AIM OF THE TASK → Leave every picture out, and print the full listing again exactly.

___ ENTRIES PROVIDED

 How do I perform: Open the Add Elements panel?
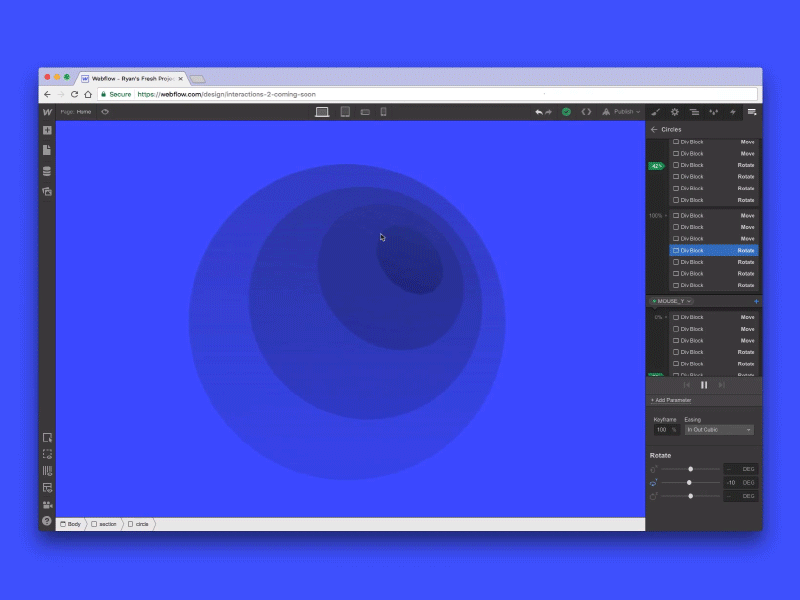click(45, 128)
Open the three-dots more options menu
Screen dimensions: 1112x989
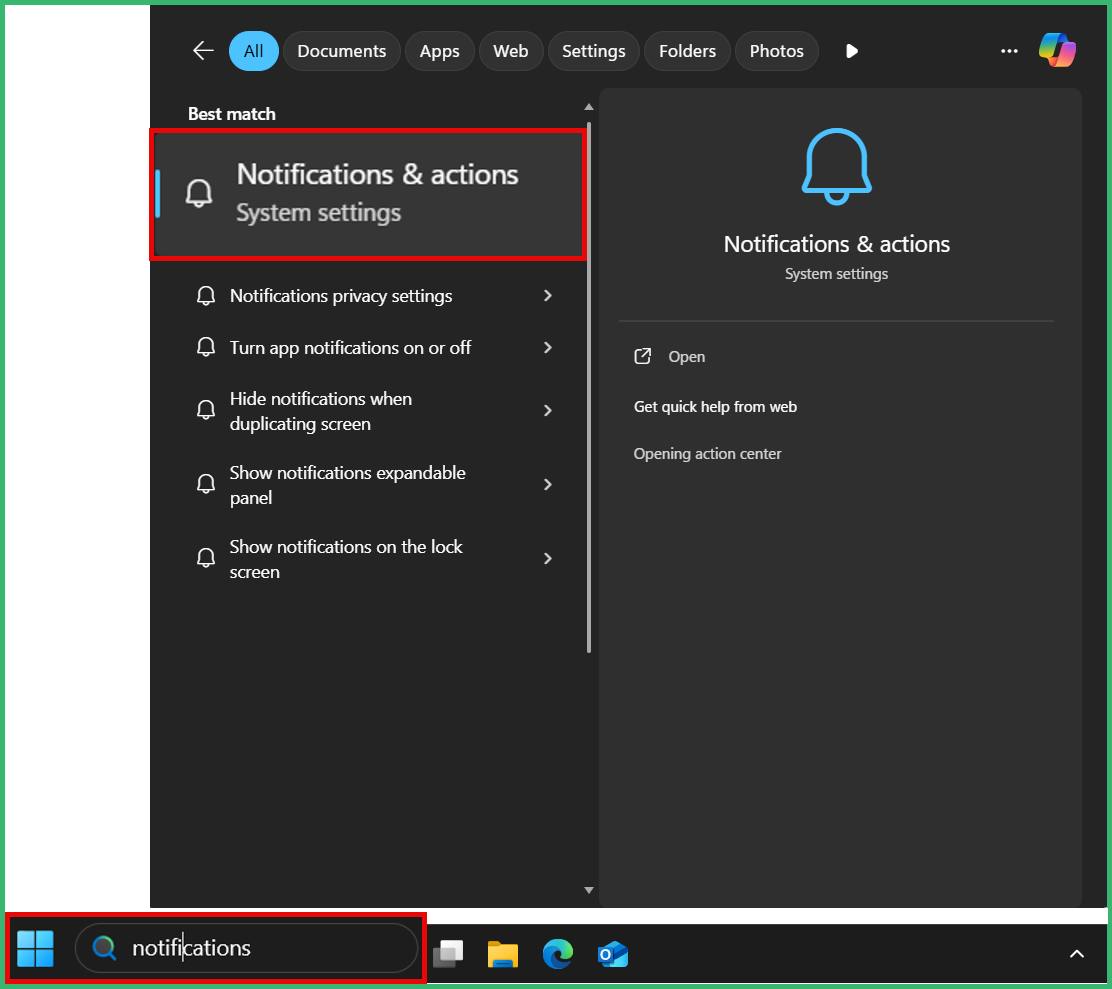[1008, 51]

______

SOLUTION FOR THIS TASK →
 How do I perform: Open the Add Elements panel?
click(45, 128)
Open the three-dots more options menu
Screen dimensions: 1112x989
[1008, 51]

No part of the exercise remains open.